Arnold was prepared, and arrayed his fleet in a sheltered inlet between the lakeshore and Valcour Island, one of many forested islands dotting the lake. The British were forced to move past the inlet before they could see Arnold’s location, then sail upwind into the inlet in order to engage the Americans. This significantly meant that many of the larger British ships – which were not rigged to sail upwind and did not have oars – fell behind the smaller gunboats, and could not support them in the early stages of the battle. The confined location also limited the ability of the experienced British crews to outmaneuver the Americans.
These advantages were useful when combat began around noon, but were gradually overcome by Pringle’s superior fleet. Almost immediately, one of the larger American ships ran aground and was abandoned when the adverse winds prevented it from reaching its position in Arnold’s battle line. Nevertheless, the Americans held their own for five hours as the British crept upwind, and a handful of vessels on each side were destroyed or disabled as the two forces pummeled each other. The larger ships, as they reached the battle, were especially threatening to the small gunboats, making them prime targets. The British schooner Carleton, for example, lost nearly half its crew to concentrated American fire before it was towed to safety. By dusk, HMS Inflexible (which was the most powerful ship on the lake, with 22 cannon) came into action, but with the light fading and the British gunboats low on ammunition, Pringle recalled his fleet.
The British anchored near the mouth of the bay and dispatched Native American allies to occupy the shore to prevent the Americans from abandoning their ships and escaping. A foggy, night, however, enabled Arnold to quietly slip through a gap in the British defenses and sail what remained of the fleet south towards Crown Point. The next morning, the British noticed their mistake and caught up to the damaged American ships.

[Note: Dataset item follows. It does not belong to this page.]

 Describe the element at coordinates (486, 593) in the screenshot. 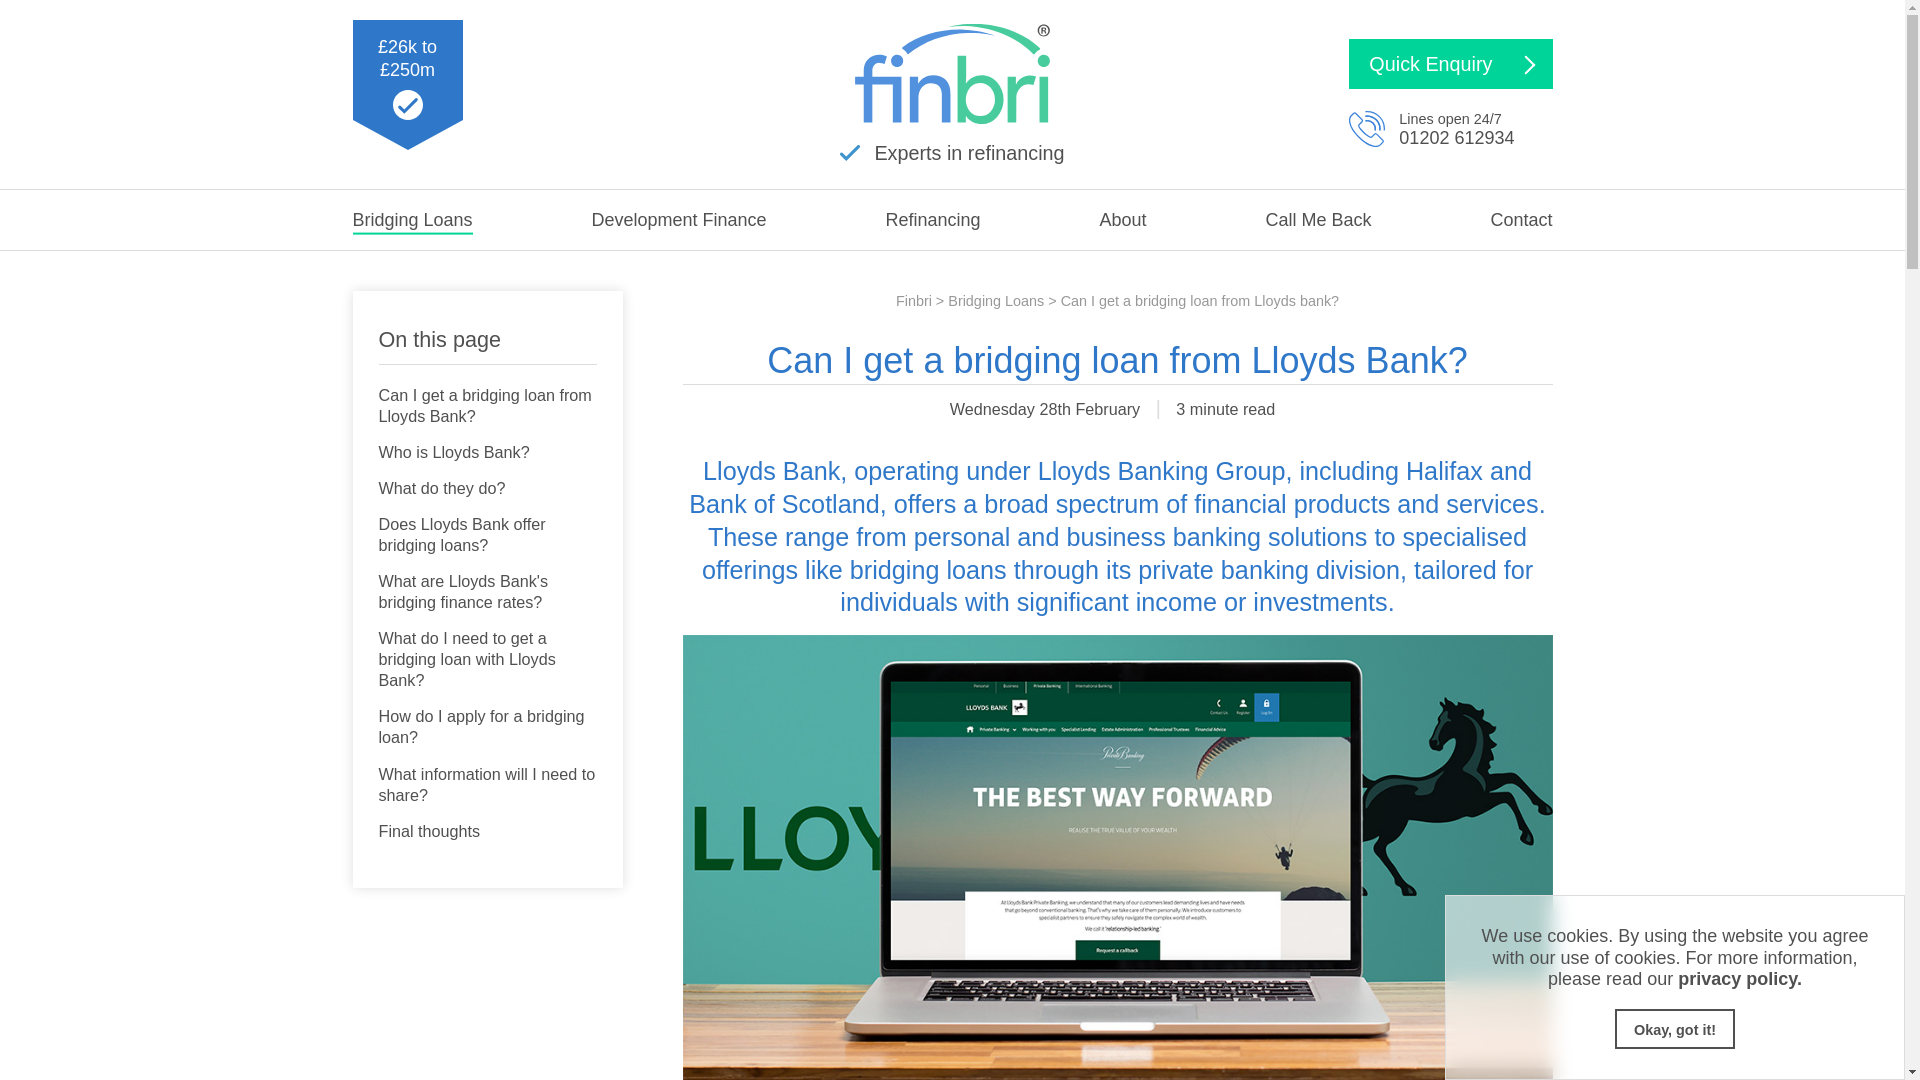

I see `What are Lloyds Bank's bridging finance rates?` at that location.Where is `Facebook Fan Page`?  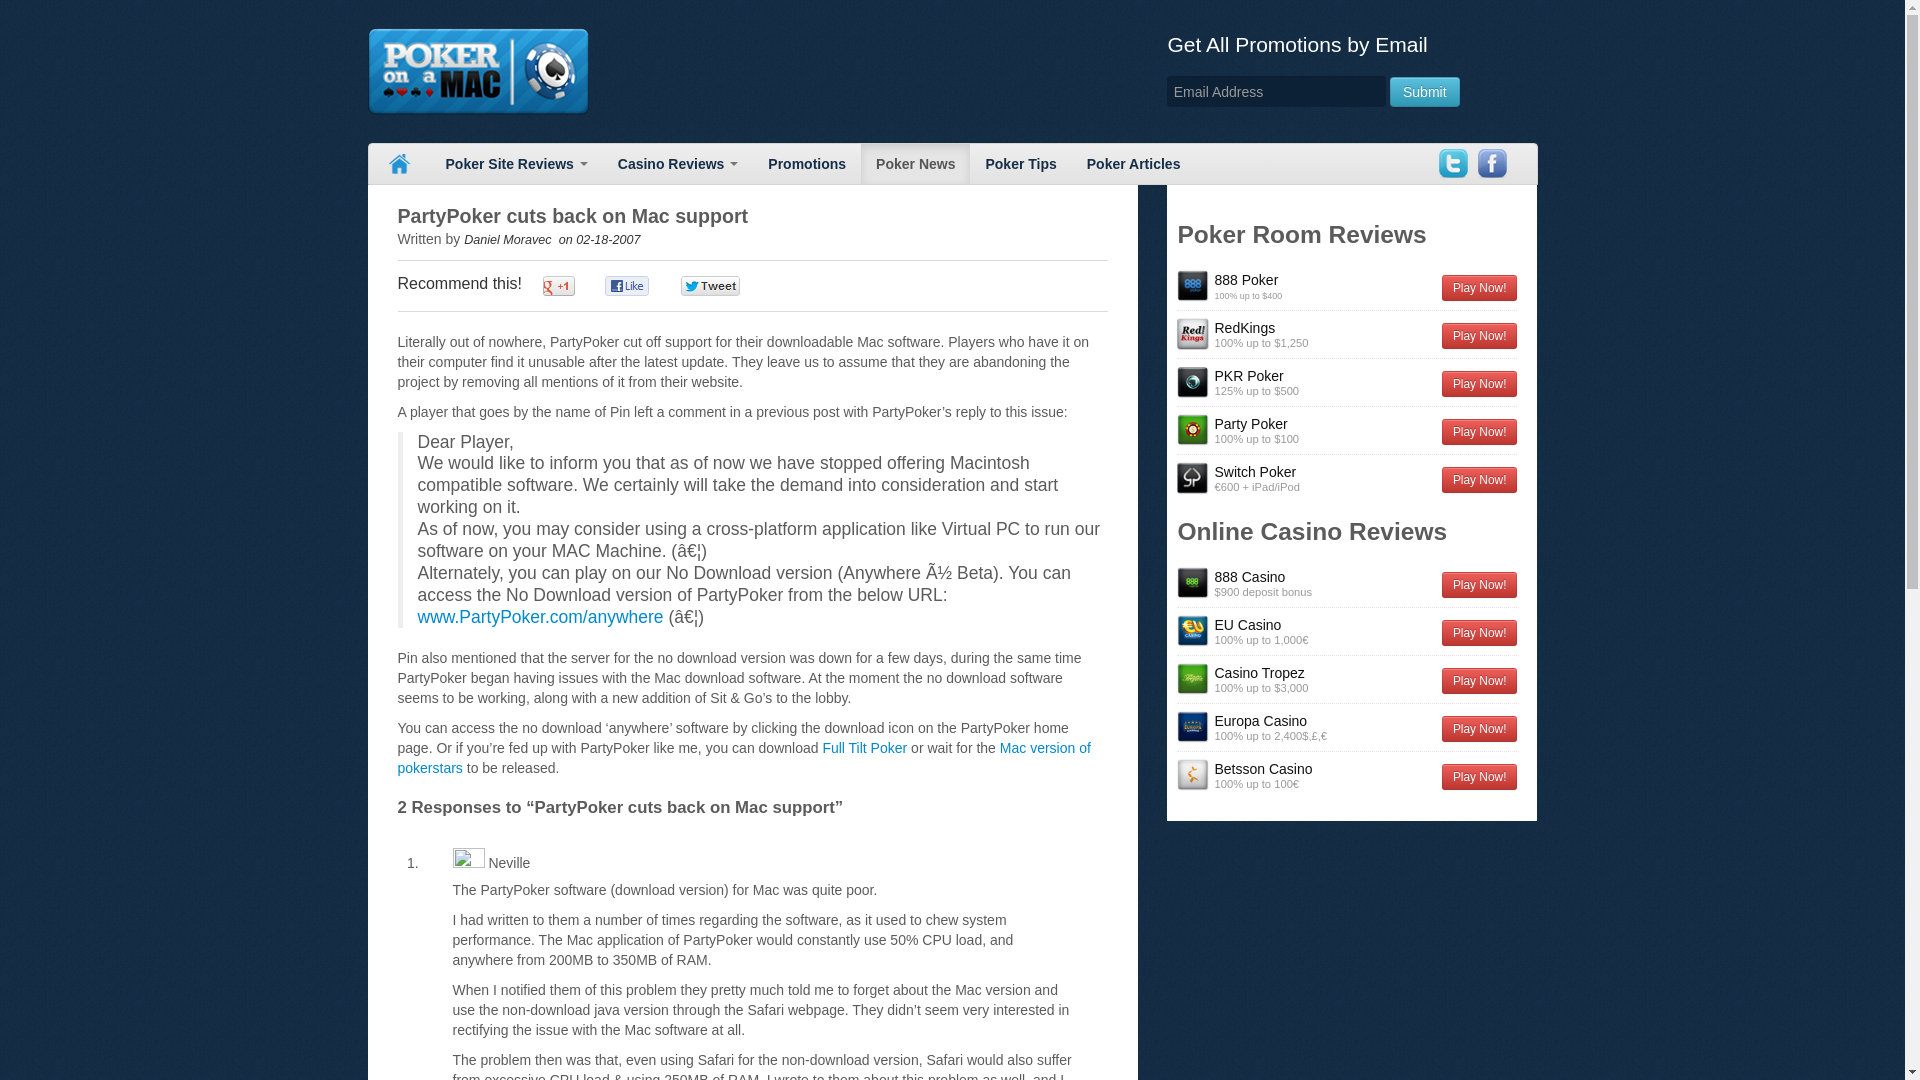
Facebook Fan Page is located at coordinates (1492, 164).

They first captured the galley Washington, and it soon became clear that they would overtake most of the remaining vessels. Only four American ships were fit to escape. To avoid capture, Arnold grounded the remainder and burned them – personally setting fire to his flagship. The exhausted men then retreated overland to Crown Point. However, British control of the lake and the destruction of most of the American fleet made even this position indefensible, and the Americans destroyed the fort and withdrew to Fort Ticonderoga.
The battle itself was unquestionably an American loss. About sixty Americans were killed or wounded, over one-hundred captured, and eleven vessels were destroyed (including those that Arnold burned). By comparison, the British lost three gunboats and suffered about forty casualties. However, despite the defeat, the simple existence of the American fleet had forced Carleton to delay all summer while he constructed a force to seize Lake Champlain. By the time he occupied Crown Point and spent two weeks planning for an attack on Fort Ticonderoga, winter was setting in; Carleton was unwilling to risk launching an offensive with so little time before he would need to establish winter quarters for his army. Consequently, the Patriots’ shipbuilding efforts gave the Americans in northwestern New York time to prepare for the British invasion the following year – contributing to the critical victory at Saratoga.